[Assignment]
Where does the word "icon" show up in the data? Please find each such line and copy it.

[Given information]

- - -

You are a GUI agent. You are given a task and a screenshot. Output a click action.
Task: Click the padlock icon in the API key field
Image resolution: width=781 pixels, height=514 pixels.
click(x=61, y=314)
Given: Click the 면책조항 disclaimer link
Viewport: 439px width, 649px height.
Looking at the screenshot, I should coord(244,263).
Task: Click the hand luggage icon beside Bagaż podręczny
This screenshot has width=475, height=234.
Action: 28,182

- - -

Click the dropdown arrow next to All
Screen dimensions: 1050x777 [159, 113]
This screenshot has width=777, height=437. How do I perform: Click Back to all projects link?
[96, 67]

- - -

[Answer to this task]
Task: Click the padlock icon in the API key field
Task: Click the hand luggage icon beside Bagaż podręczny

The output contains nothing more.